- **TASK DESCRIPTION**
Please copy all of the records exactly, leaving nothing out.

———

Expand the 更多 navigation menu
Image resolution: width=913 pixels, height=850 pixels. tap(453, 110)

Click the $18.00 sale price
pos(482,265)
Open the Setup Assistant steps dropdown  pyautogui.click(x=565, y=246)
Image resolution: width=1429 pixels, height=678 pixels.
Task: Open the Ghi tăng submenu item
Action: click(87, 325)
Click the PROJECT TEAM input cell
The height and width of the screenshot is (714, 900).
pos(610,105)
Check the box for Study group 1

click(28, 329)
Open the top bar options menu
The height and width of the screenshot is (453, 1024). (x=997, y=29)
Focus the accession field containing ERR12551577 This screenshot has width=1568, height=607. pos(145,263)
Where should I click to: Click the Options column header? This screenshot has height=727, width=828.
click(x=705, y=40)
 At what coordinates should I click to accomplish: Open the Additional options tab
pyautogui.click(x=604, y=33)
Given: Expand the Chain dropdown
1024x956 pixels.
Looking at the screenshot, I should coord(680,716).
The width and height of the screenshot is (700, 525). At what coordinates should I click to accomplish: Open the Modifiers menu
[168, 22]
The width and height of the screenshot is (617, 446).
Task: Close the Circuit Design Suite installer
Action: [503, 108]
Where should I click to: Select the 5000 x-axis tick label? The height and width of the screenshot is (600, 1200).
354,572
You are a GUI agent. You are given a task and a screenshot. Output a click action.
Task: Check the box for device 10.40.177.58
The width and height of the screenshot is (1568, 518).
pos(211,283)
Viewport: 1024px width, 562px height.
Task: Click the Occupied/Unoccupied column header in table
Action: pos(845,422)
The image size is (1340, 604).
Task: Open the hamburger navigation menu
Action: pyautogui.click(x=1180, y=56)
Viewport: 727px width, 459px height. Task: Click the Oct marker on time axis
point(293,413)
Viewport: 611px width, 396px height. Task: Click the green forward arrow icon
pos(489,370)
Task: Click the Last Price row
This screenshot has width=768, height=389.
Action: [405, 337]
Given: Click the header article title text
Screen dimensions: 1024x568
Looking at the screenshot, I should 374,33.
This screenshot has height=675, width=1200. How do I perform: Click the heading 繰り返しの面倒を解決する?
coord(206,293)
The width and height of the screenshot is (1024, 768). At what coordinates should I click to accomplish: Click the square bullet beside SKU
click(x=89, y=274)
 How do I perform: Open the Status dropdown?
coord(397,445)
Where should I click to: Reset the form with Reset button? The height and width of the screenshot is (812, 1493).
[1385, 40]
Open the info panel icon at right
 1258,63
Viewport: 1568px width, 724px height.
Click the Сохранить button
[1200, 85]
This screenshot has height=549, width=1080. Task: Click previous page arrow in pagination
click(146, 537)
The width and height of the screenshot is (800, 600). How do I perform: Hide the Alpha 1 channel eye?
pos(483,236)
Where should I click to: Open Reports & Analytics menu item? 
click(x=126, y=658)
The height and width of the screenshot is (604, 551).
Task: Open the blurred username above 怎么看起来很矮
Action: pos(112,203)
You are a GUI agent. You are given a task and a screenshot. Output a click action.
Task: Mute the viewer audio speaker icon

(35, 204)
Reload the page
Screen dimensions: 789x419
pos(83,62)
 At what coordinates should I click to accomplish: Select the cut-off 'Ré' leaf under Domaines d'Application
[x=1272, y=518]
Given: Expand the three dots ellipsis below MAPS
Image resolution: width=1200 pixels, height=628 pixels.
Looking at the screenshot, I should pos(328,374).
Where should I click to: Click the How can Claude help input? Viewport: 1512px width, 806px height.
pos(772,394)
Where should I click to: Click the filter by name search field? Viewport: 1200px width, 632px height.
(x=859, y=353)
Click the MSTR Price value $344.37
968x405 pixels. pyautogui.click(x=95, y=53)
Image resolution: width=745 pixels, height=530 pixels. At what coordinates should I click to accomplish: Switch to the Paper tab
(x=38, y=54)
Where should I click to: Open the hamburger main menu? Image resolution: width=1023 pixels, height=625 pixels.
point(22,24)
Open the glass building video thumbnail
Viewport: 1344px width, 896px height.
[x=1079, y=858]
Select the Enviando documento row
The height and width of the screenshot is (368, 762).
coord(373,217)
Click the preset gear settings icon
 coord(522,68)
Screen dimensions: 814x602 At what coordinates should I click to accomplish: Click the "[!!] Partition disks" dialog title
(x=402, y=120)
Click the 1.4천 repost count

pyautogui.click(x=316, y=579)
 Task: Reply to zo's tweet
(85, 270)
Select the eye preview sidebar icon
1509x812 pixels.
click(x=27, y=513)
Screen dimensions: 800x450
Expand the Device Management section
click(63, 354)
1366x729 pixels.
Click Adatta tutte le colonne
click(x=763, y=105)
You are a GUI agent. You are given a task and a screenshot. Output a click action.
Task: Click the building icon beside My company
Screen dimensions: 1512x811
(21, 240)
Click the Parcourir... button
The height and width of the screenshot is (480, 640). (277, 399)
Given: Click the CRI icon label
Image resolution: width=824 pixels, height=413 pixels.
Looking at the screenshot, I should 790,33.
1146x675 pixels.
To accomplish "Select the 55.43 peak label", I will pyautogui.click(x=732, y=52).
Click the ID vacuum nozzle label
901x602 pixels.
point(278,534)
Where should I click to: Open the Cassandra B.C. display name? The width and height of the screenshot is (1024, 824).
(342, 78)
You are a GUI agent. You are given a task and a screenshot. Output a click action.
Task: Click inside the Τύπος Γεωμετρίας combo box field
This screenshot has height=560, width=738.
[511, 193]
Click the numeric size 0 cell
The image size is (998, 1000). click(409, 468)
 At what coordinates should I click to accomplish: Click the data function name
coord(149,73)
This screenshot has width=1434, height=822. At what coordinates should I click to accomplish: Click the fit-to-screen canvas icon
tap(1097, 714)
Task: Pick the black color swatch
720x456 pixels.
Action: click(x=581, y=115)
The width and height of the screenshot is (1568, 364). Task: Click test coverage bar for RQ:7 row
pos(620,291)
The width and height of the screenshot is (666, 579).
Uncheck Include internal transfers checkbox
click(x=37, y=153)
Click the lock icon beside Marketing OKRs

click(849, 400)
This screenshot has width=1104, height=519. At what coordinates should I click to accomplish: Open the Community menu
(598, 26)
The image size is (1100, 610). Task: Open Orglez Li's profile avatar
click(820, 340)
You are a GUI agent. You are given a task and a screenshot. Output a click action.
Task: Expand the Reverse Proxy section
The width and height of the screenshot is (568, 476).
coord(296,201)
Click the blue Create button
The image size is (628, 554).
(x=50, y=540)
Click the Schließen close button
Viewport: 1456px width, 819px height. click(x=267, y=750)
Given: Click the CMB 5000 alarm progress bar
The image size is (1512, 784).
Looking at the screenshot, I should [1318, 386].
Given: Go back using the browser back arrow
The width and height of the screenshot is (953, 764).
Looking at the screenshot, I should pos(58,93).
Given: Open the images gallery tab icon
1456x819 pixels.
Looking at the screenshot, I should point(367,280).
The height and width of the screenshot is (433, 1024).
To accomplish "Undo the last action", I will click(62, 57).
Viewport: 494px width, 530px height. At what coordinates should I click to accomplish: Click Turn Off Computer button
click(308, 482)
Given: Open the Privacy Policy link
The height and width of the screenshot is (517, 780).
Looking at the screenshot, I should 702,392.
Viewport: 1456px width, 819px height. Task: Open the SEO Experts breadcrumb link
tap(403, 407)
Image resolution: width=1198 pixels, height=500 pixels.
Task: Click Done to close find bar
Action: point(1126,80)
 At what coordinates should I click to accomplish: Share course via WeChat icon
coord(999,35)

———

- **EXERCISE RESULT**
Expand the 更多 navigation menu
Image resolution: width=913 pixels, height=850 pixels. tap(453, 110)

Click the $18.00 sale price
pos(482,265)
Open the Setup Assistant steps dropdown  pyautogui.click(x=565, y=246)
Image resolution: width=1429 pixels, height=678 pixels.
Task: Open the Ghi tăng submenu item
Action: click(87, 325)
Click the PROJECT TEAM input cell
The height and width of the screenshot is (714, 900).
pos(610,105)
Check the box for Study group 1

click(28, 329)
Open the top bar options menu
The height and width of the screenshot is (453, 1024). (x=997, y=29)
Focus the accession field containing ERR12551577 This screenshot has width=1568, height=607. pos(145,263)
Where should I click to: Click the Options column header? This screenshot has height=727, width=828.
click(x=705, y=40)
 At what coordinates should I click to accomplish: Open the Additional options tab
pyautogui.click(x=604, y=33)
Given: Expand the Chain dropdown
1024x956 pixels.
Looking at the screenshot, I should coord(680,716).
The width and height of the screenshot is (700, 525). At what coordinates should I click to accomplish: Open the Modifiers menu
[168, 22]
The width and height of the screenshot is (617, 446).
Task: Close the Circuit Design Suite installer
Action: [503, 108]
Where should I click to: Select the 5000 x-axis tick label? The height and width of the screenshot is (600, 1200).
354,572
You are a GUI agent. You are given a task and a screenshot. Output a click action.
Task: Check the box for device 10.40.177.58
The width and height of the screenshot is (1568, 518).
pos(211,283)
Viewport: 1024px width, 562px height.
Task: Click the Occupied/Unoccupied column header in table
Action: pos(845,422)
The image size is (1340, 604).
Task: Open the hamburger navigation menu
Action: pyautogui.click(x=1180, y=56)
Viewport: 727px width, 459px height. Task: Click the Oct marker on time axis
point(293,413)
Viewport: 611px width, 396px height. Task: Click the green forward arrow icon
pos(489,370)
Task: Click the Last Price row
This screenshot has width=768, height=389.
Action: [405, 337]
Given: Click the header article title text
Screen dimensions: 1024x568
Looking at the screenshot, I should 374,33.
This screenshot has height=675, width=1200. How do I perform: Click the heading 繰り返しの面倒を解決する?
coord(206,293)
The width and height of the screenshot is (1024, 768). At what coordinates should I click to accomplish: Click the square bullet beside SKU
click(x=89, y=274)
 How do I perform: Open the Status dropdown?
coord(397,445)
Where should I click to: Reset the form with Reset button? The height and width of the screenshot is (812, 1493).
[1385, 40]
Open the info panel icon at right
 1258,63
Viewport: 1568px width, 724px height.
Click the Сохранить button
[1200, 85]
This screenshot has height=549, width=1080. Task: Click previous page arrow in pagination
click(146, 537)
The width and height of the screenshot is (800, 600). How do I perform: Hide the Alpha 1 channel eye?
pos(483,236)
Where should I click to: Open Reports & Analytics menu item? 
click(x=126, y=658)
The height and width of the screenshot is (604, 551).
Task: Open the blurred username above 怎么看起来很矮
Action: pos(112,203)
You are a GUI agent. You are given a task and a screenshot. Output a click action.
Task: Mute the viewer audio speaker icon

(35, 204)
Reload the page
Screen dimensions: 789x419
pos(83,62)
 At what coordinates should I click to accomplish: Select the cut-off 'Ré' leaf under Domaines d'Application
[x=1272, y=518]
Given: Expand the three dots ellipsis below MAPS
Image resolution: width=1200 pixels, height=628 pixels.
Looking at the screenshot, I should pos(328,374).
Where should I click to: Click the How can Claude help input? Viewport: 1512px width, 806px height.
pos(772,394)
Where should I click to: Click the filter by name search field? Viewport: 1200px width, 632px height.
(x=859, y=353)
Click the MSTR Price value $344.37
968x405 pixels. pyautogui.click(x=95, y=53)
Image resolution: width=745 pixels, height=530 pixels. At what coordinates should I click to accomplish: Switch to the Paper tab
(x=38, y=54)
Where should I click to: Open the hamburger main menu? Image resolution: width=1023 pixels, height=625 pixels.
point(22,24)
Open the glass building video thumbnail
Viewport: 1344px width, 896px height.
[x=1079, y=858]
Select the Enviando documento row
The height and width of the screenshot is (368, 762).
coord(373,217)
Click the preset gear settings icon
 coord(522,68)
Screen dimensions: 814x602 At what coordinates should I click to accomplish: Click the "[!!] Partition disks" dialog title
(x=402, y=120)
Click the 1.4천 repost count

pyautogui.click(x=316, y=579)
 Task: Reply to zo's tweet
(85, 270)
Select the eye preview sidebar icon
1509x812 pixels.
click(x=27, y=513)
Screen dimensions: 800x450
Expand the Device Management section
click(63, 354)
1366x729 pixels.
Click Adatta tutte le colonne
click(x=763, y=105)
You are a GUI agent. You are given a task and a screenshot. Output a click action.
Task: Click the building icon beside My company
Screen dimensions: 1512x811
(21, 240)
Click the Parcourir... button
The height and width of the screenshot is (480, 640). (277, 399)
Given: Click the CRI icon label
Image resolution: width=824 pixels, height=413 pixels.
Looking at the screenshot, I should 790,33.
1146x675 pixels.
To accomplish "Select the 55.43 peak label", I will pyautogui.click(x=732, y=52).
Click the ID vacuum nozzle label
901x602 pixels.
point(278,534)
Where should I click to: Open the Cassandra B.C. display name? The width and height of the screenshot is (1024, 824).
(342, 78)
You are a GUI agent. You are given a task and a screenshot. Output a click action.
Task: Click inside the Τύπος Γεωμετρίας combo box field
This screenshot has height=560, width=738.
[511, 193]
Click the numeric size 0 cell
The image size is (998, 1000). click(409, 468)
 At what coordinates should I click to accomplish: Click the data function name
coord(149,73)
This screenshot has width=1434, height=822. At what coordinates should I click to accomplish: Click the fit-to-screen canvas icon
tap(1097, 714)
Task: Pick the black color swatch
720x456 pixels.
Action: click(x=581, y=115)
The width and height of the screenshot is (1568, 364). Task: Click test coverage bar for RQ:7 row
pos(620,291)
The width and height of the screenshot is (666, 579).
Uncheck Include internal transfers checkbox
click(x=37, y=153)
Click the lock icon beside Marketing OKRs

click(849, 400)
This screenshot has width=1104, height=519. At what coordinates should I click to accomplish: Open the Community menu
(598, 26)
The image size is (1100, 610). Task: Open Orglez Li's profile avatar
click(820, 340)
You are a GUI agent. You are given a task and a screenshot. Output a click action.
Task: Expand the Reverse Proxy section
The width and height of the screenshot is (568, 476).
coord(296,201)
Click the blue Create button
The image size is (628, 554).
(x=50, y=540)
Click the Schließen close button
Viewport: 1456px width, 819px height. click(x=267, y=750)
Given: Click the CMB 5000 alarm progress bar
The image size is (1512, 784).
Looking at the screenshot, I should [1318, 386].
Given: Go back using the browser back arrow
The width and height of the screenshot is (953, 764).
Looking at the screenshot, I should pos(58,93).
Given: Open the images gallery tab icon
1456x819 pixels.
Looking at the screenshot, I should point(367,280).
The height and width of the screenshot is (433, 1024).
To accomplish "Undo the last action", I will click(62, 57).
Viewport: 494px width, 530px height. At what coordinates should I click to accomplish: Click Turn Off Computer button
click(308, 482)
Given: Open the Privacy Policy link
The height and width of the screenshot is (517, 780).
Looking at the screenshot, I should 702,392.
Viewport: 1456px width, 819px height. Task: Open the SEO Experts breadcrumb link
tap(403, 407)
Image resolution: width=1198 pixels, height=500 pixels.
Task: Click Done to close find bar
Action: point(1126,80)
 At what coordinates should I click to accomplish: Share course via WeChat icon
coord(999,35)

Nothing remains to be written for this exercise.